In one year follow-up, exhibiting a DVT during the period of treatment was associated with a significantly lower ATRS at postoperative 3, 6, and 12 months (scoring 42.41, 66.40, and 82.81, respectively) than non-DVT (scoring 63.35, 78.31, and 91.46, respectively) (p < 0.001) (Fig. 1). Moreover, more symptoms in 1 year after surgery were detected in patients with a DVT compared to patients devoid of it.

According to AOFAS, patients suffering a DVT (scoring 48.19, 68,78 and 85.18, respectively) experienced the worse quality of life compared to patients without DVT (scoring 58.50, 77.72, and 91.71, respectively) at 3, 6, and 12 months after surgery (P < 0.001) (Fig. 2).

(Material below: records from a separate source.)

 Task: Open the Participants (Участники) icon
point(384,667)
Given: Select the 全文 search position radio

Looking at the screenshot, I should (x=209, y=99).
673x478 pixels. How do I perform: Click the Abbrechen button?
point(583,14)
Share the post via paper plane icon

Patients with Achilles tendon rupture (ATR) had the highest incidence to suffer deep venous thrombosis (DVT) compared to other common lower limb injuries, which may lead to various symptoms, even pulmonary embolism (PE) [13]. It has been confirmed by various studies that patients with leg immobilization were more likely to suffer from DVT, and early functional exercise after surgery was preferred to prevent the occurrence of DVT and promote early function recovery [14–17]. In this present study, many significant risk factors (age > 40 years, BMI > 26, traumatic ATR, total rupture, coronary heart disease, time to operation, blood loss, and operative time) were identified to contribute to the perioperative DVT which has a serious negative impact on the patient-subjective and functional outcomes. Age > 40 years (OR 0.41; 95% CI 0.21–0.82), BMI > 26 (OR 0.39; 95% CI 0.19–0.79), traumatic ATR (OR 2.44; 95% CI 1.22–4.91), operative time (OR 0.95; 95% CI 0.91–1.01), and blood loss (OR 1.09; 95% CI 1.03–1.14) were the independent risk factors for perioperative DVT in the multivariate logistic regression analyses.

The incidence of DVT in this study was 46%, which is in good agreement with previous researches that demonstrated a 36–50% DVT rate in patients with ATR irrespective of operation or conservative management [18, 19]. Although aging (older than 40 years) is an independent risk factor for DVT, it is noteworthy that the incidence of DVT was 35.9% in young patients (< 40 years) in our cohort and this rate was much higher than other common lower limb injuries. [20–22]. This phenomenon may be related to the reductions in tendon stiffness and resistance to loads after the tendon rupture [23]. Additionally, the disappearance or weakening of the muscle pump may be another reason leading to the decrease of venous return in the lower extremity, then contributing to the occurrence of DVT.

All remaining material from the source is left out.